Em mais um capítulo da tensão entre Washington e Brasília, o Escritório de Comércio dos EUA (USTR, na sigla em inglês) anunciou ter concluído a investigação iniciada no ano passado sobre possíveis práticas desleais do Brasil que prejudicam empresas e a economia norte-americana. O órgão propôs aplicar uma taxa de 25% sobre mercadorias brasileiras, notadamente bens industriais. É indisfarçável que o novo tarifaço tem muito mais caráter político do que técnico, somando-se a outras medidas que buscam pressionar o país, como a de onerar em até 50% as vendas brasileiras em 2025 e a recente decisão de classificar facções como organizações terroristas.

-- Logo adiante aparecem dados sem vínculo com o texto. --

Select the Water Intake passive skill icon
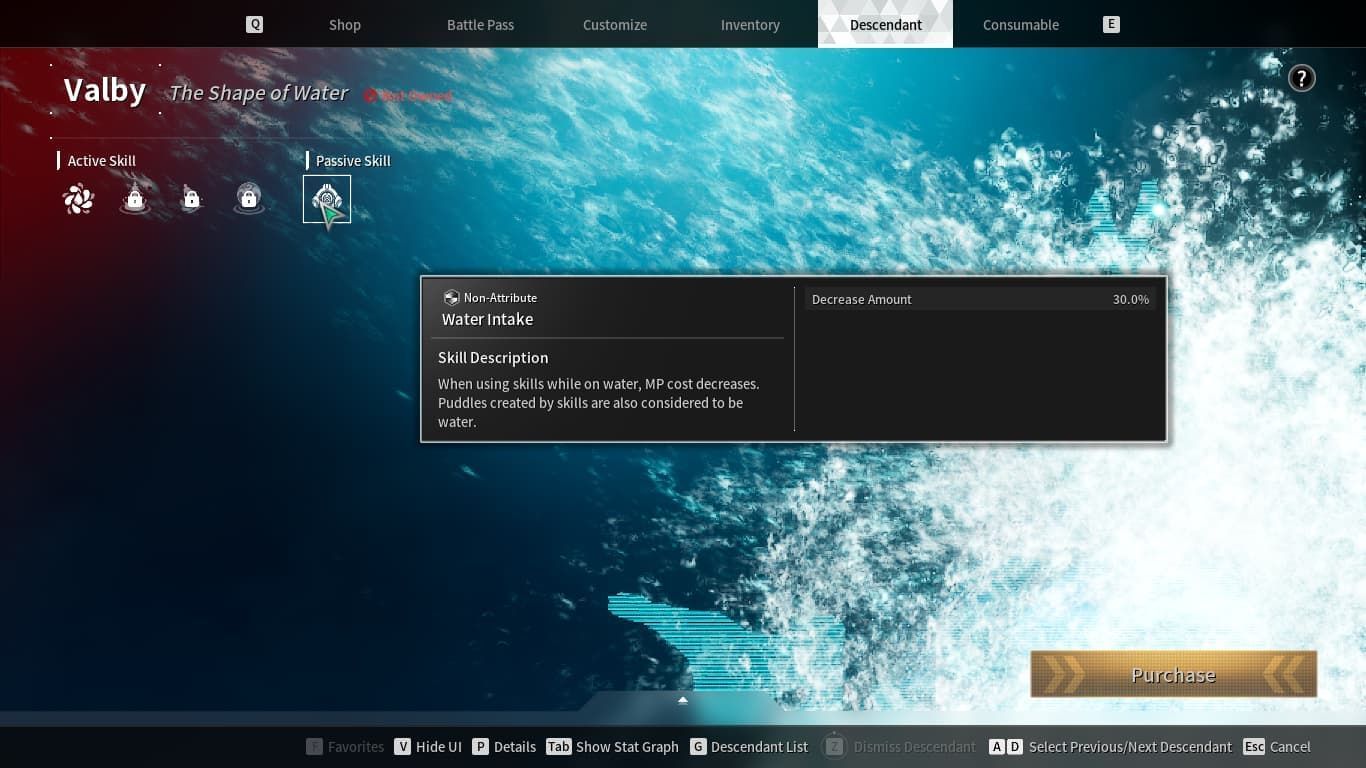This screenshot has width=1366, height=768. (327, 199)
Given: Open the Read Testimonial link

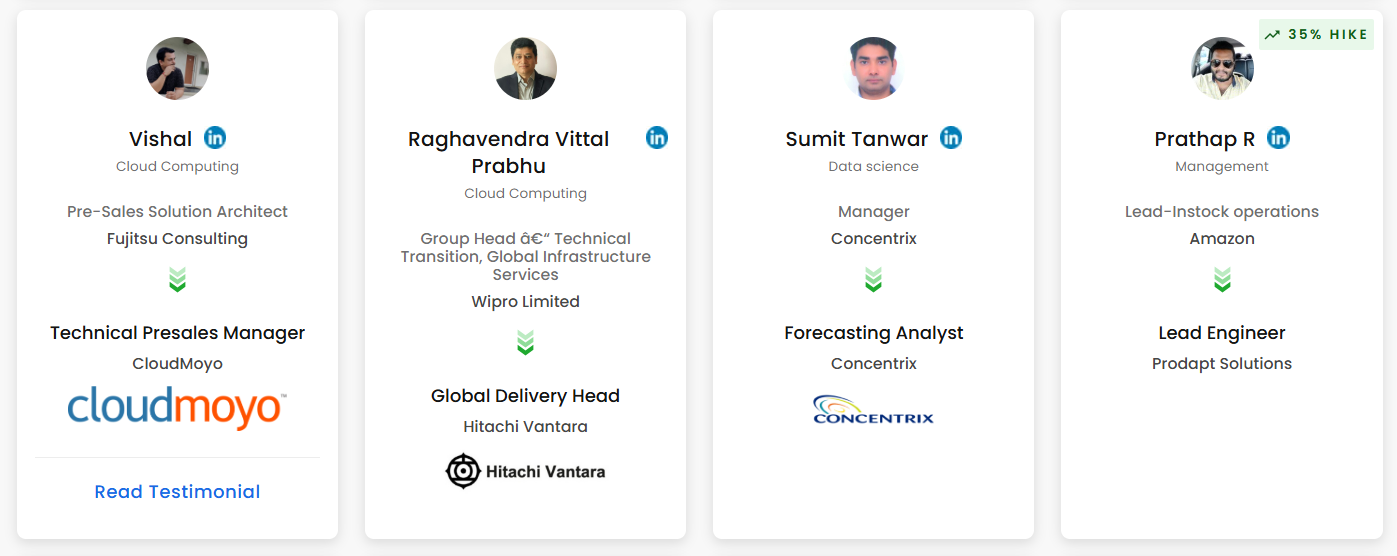Looking at the screenshot, I should coord(177,492).
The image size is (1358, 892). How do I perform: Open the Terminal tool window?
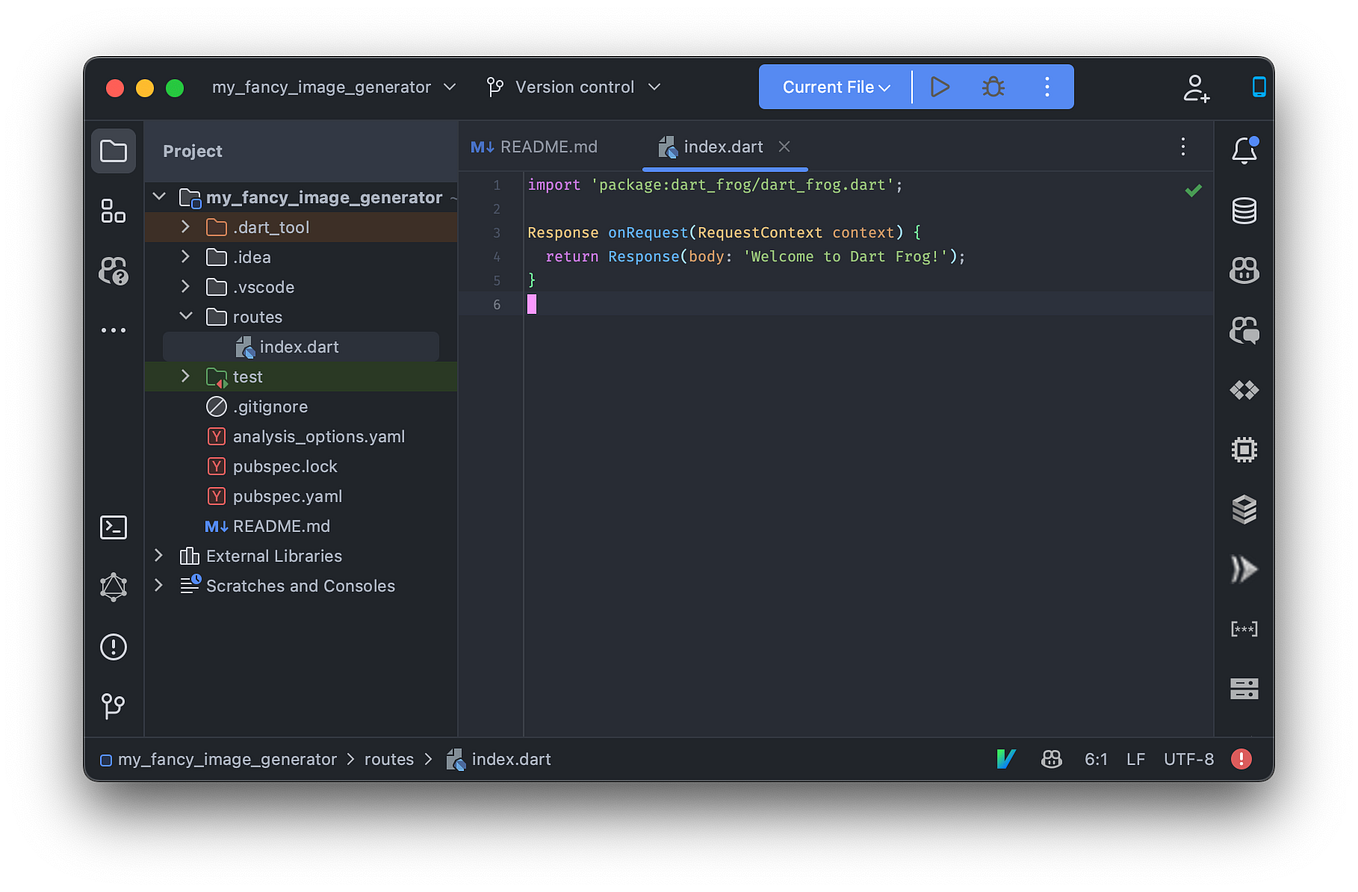click(113, 527)
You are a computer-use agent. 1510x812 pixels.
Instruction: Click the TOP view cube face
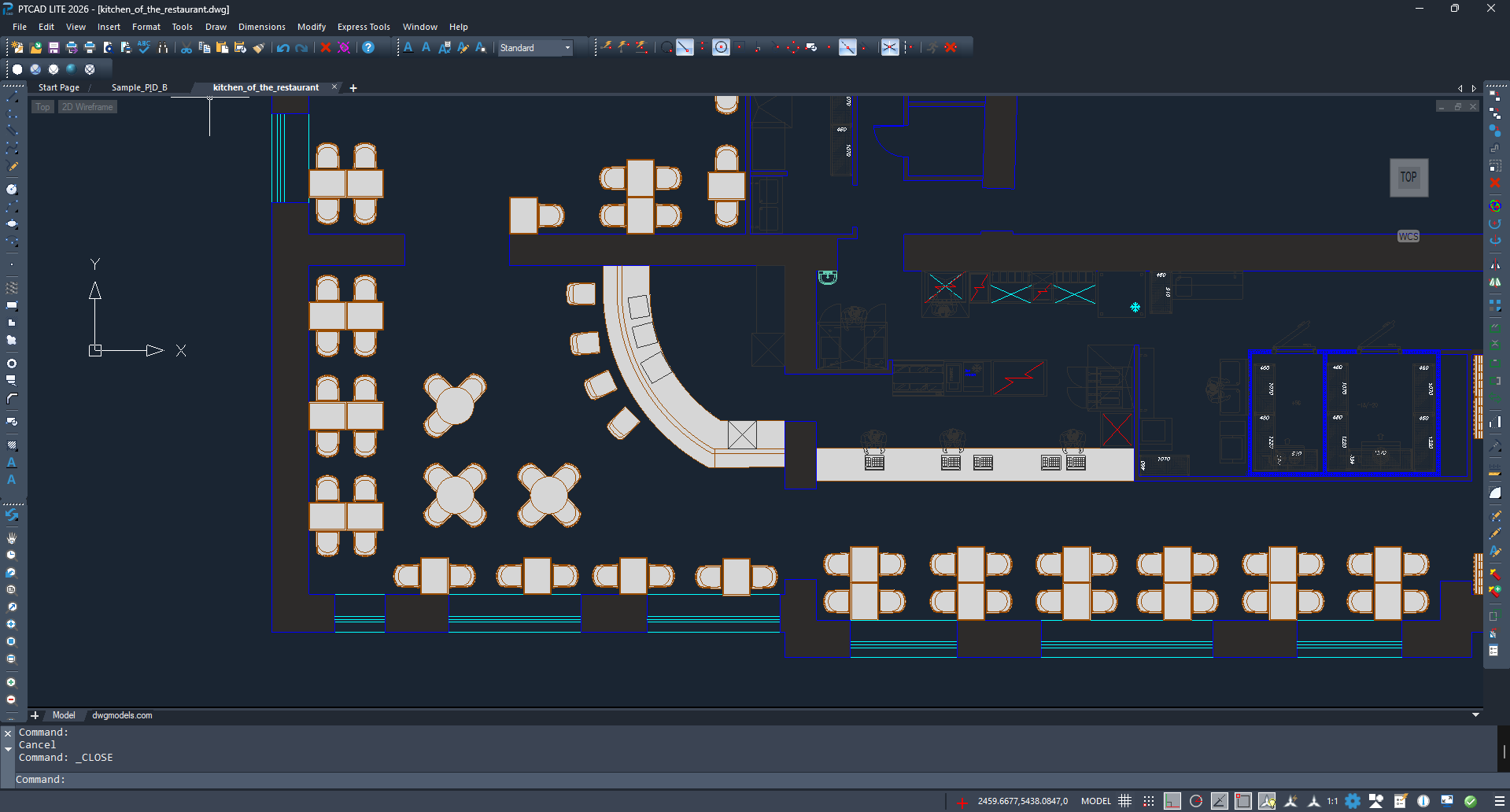click(1408, 178)
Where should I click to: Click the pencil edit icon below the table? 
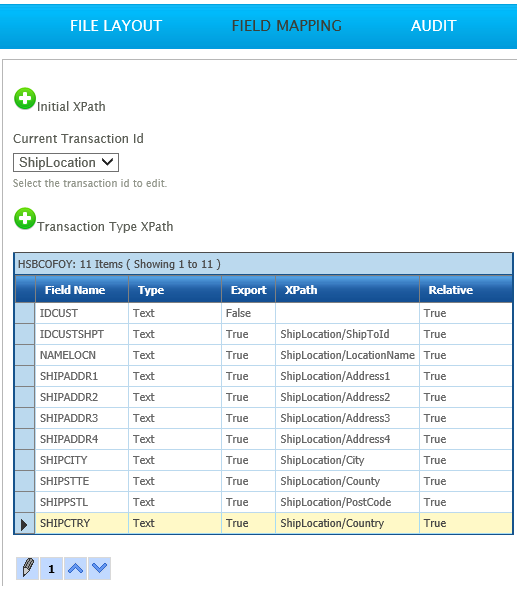[27, 568]
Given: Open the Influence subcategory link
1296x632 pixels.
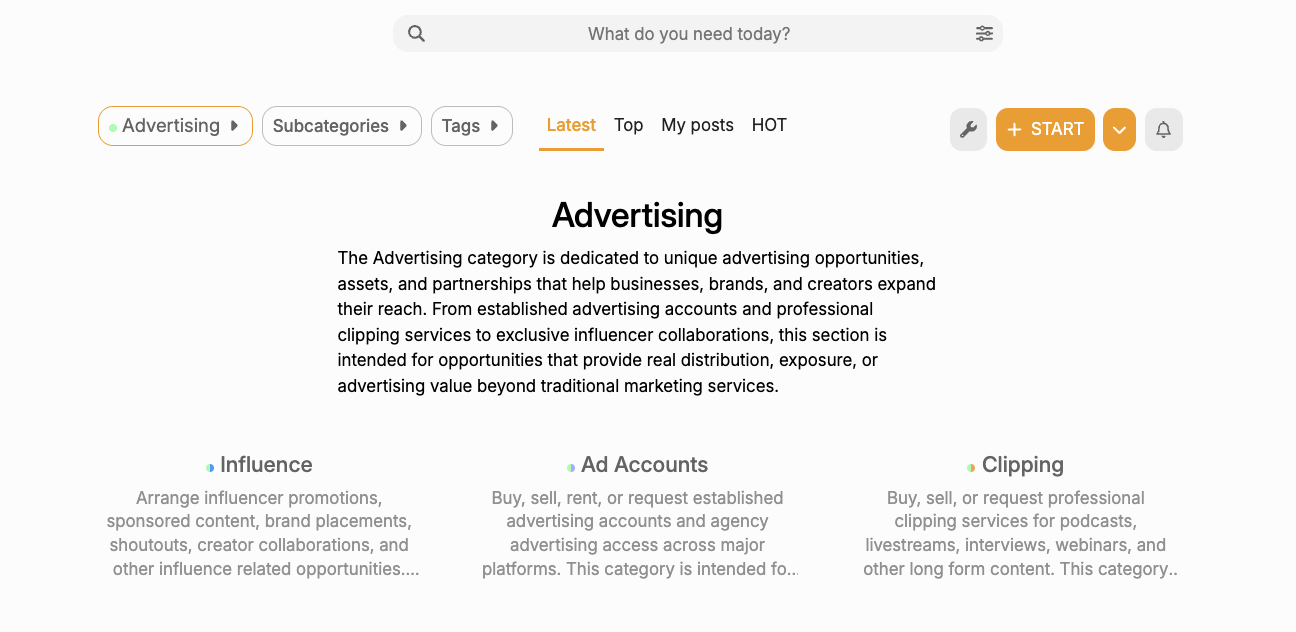Looking at the screenshot, I should 266,465.
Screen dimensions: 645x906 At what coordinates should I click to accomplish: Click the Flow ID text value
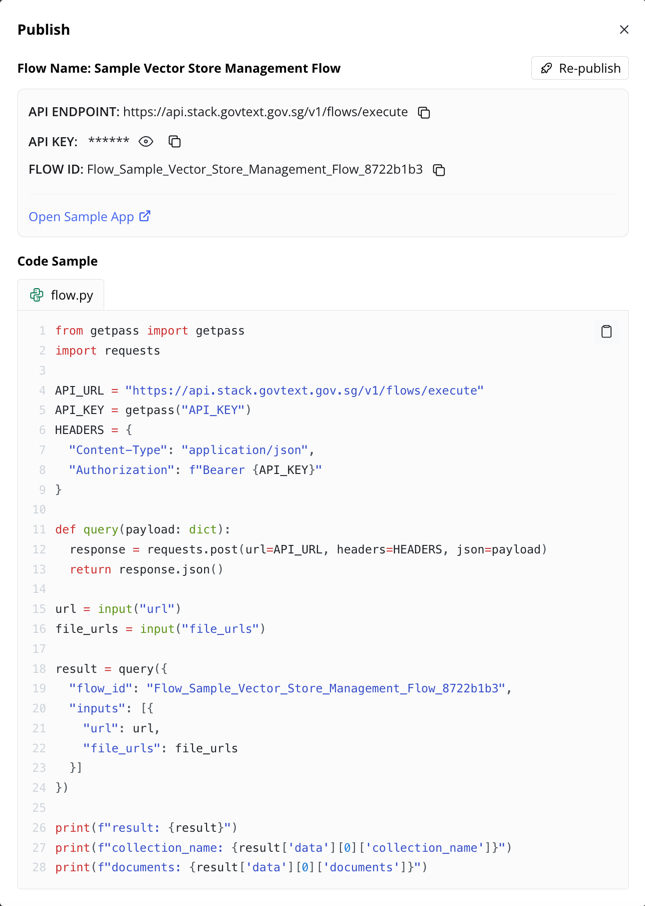[x=255, y=170]
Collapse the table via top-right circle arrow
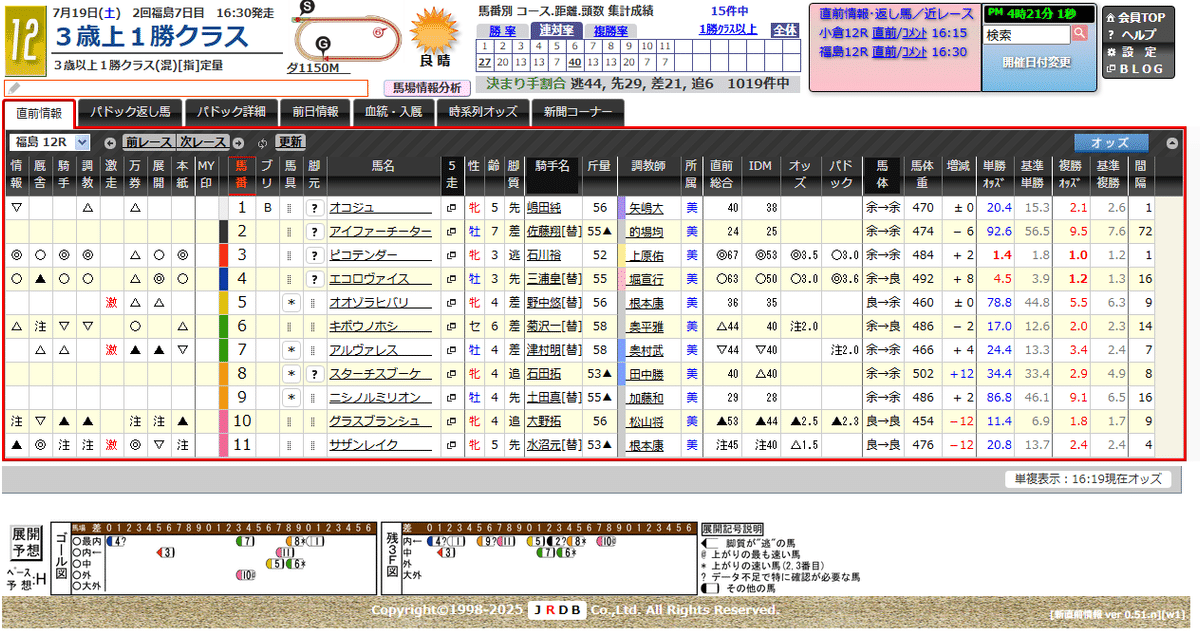This screenshot has height=635, width=1200. pos(1170,144)
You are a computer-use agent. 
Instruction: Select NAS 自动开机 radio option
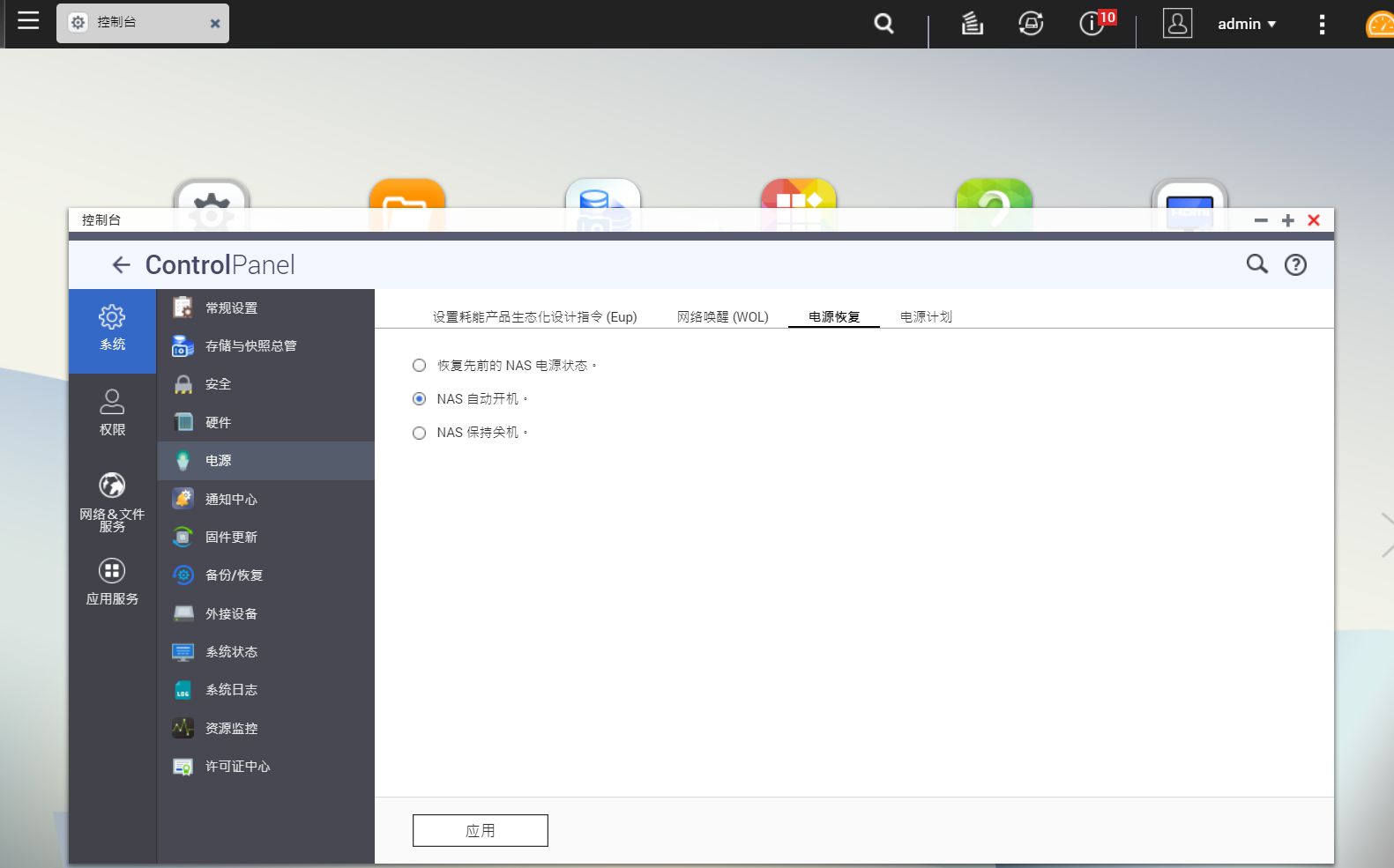pos(420,399)
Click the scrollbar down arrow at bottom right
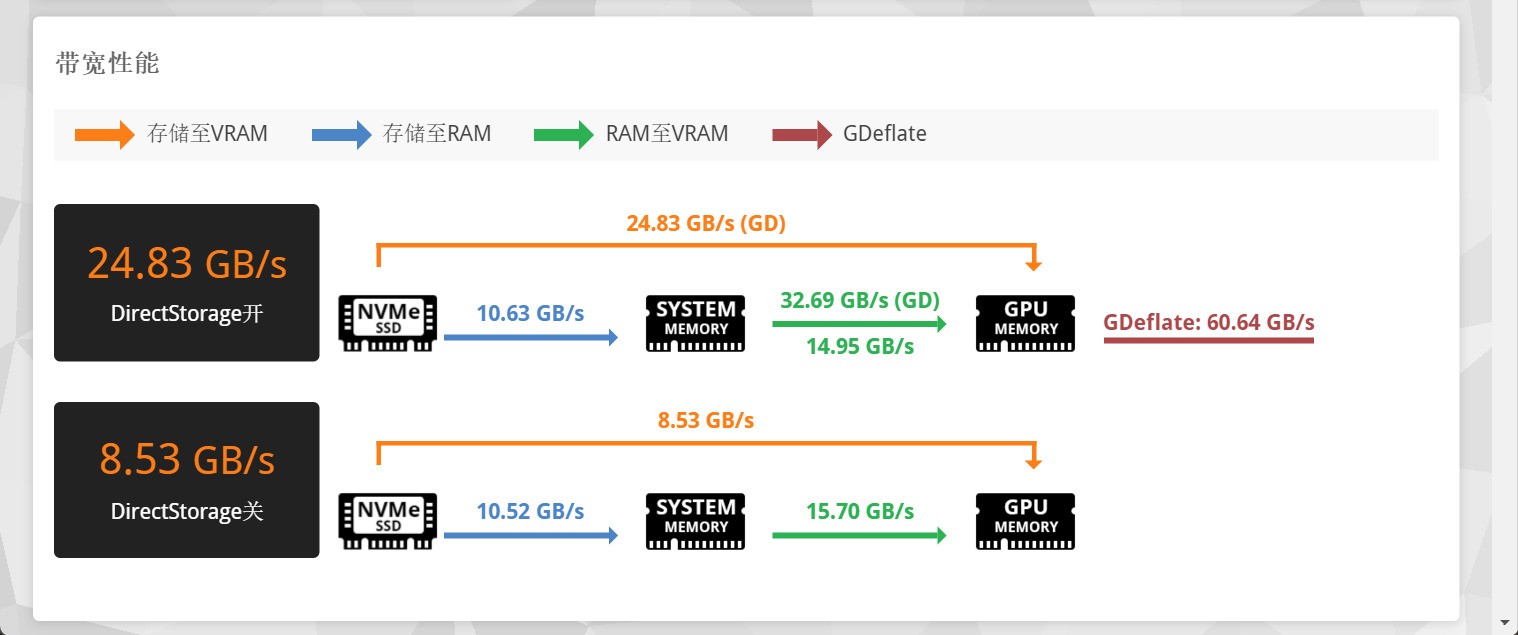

O Rio Grande do Sul, um dos Estados mais afetados pelas taxas de até 50% que castigaram o Brasil no ano passado, é especialmente interessado em uma solução negociada
No âmbito comercial, o Brasil não é um problema para os EUA. No plano racional, não deveria ser alvo de Donald Trump em sua obsessão por diminuir o déficit com as demais nações, que, no ano passado, chegou ao recorde de US$ 1,2 trilhão. O país é um dos poucos que mais compram do que vendem para os norte-americanos. Desde 2009 o resultado é negativo para o Brasil. Neste ano, de janeiro a maio o superávit dos EUA é de US$ 1,36 bilhão, superior a igual período de 2025.
Como o previsto, o governo Luiz Inácio Lula da Silva deflagrou nova mobilização para atribuir a possível taxação à família Bolsonaro, de olho na eleição de outubro. É preciso separar, no entanto, a estratégia eleitoral interna da sobriedade necessária para continuar negociando com a Casa Branca a reversão ou ao menos a desidratação do tarifaço, que pode afetar 21% da pauta brasileira, conforme o governo brasileiro. Haverá uma consulta pública antes da decisão final, a cargo de Trump, até o dia 15 de julho, e as tratativas prosseguem, como ressaltou o representante comercial dos EUA, Jamier Greer, no comunicado.
A despeito da motivação política, dadas as desavenças ideológicas entre os inquilinos da Casa Branca e do Palácio do Planalto, do lado brasileiro convém insistir nos argumentos técnicos e na atuação diplomática, com a colaboração da iniciativa privada. Se a porta está aberta para a continuidade das conversas, é dever perseverar no diálogo. A diplomacia nacional é experiente e preparada o suficiente para defender os interesses do Brasil. Chega também o momento decisivo de saber se a "química" entre Trump e Lula, se é que existe, pode ter efeitos práticos.
Se existir sinceridade na disposição norte-americana de manter a interlocução, ficará mais claro quais concessões os EUA querem. Assim, será possível avaliar o que é negociável e o que está fora de questão. Na investigação do USTR, há queixas inusitadas e esdrúxulas como as relacionadas ao Pix, a acordos comerciais do Brasil com o México e a Índia e uma suposta preocupação do governo Trump com o desmatamento, mas outras que podem ser melhor examinadas, como sobre patentes e o combate à pirataria.
O Rio Grande do Sul, um dos Estados mais afetados pelas taxas de até 50% que castigaram o Brasil no ano passado, é especialmente interessado em uma solução negociada, que impeça uma nova inviabilização das exportações para os EUA. Os negócios recém começavam a se recuperar após a Suprema Corte derrubar o tarifaço, em fevereiro. As incertezas, no entanto, exigem a continuidade dos esforços para novos mercados serem abertos ou ampliados.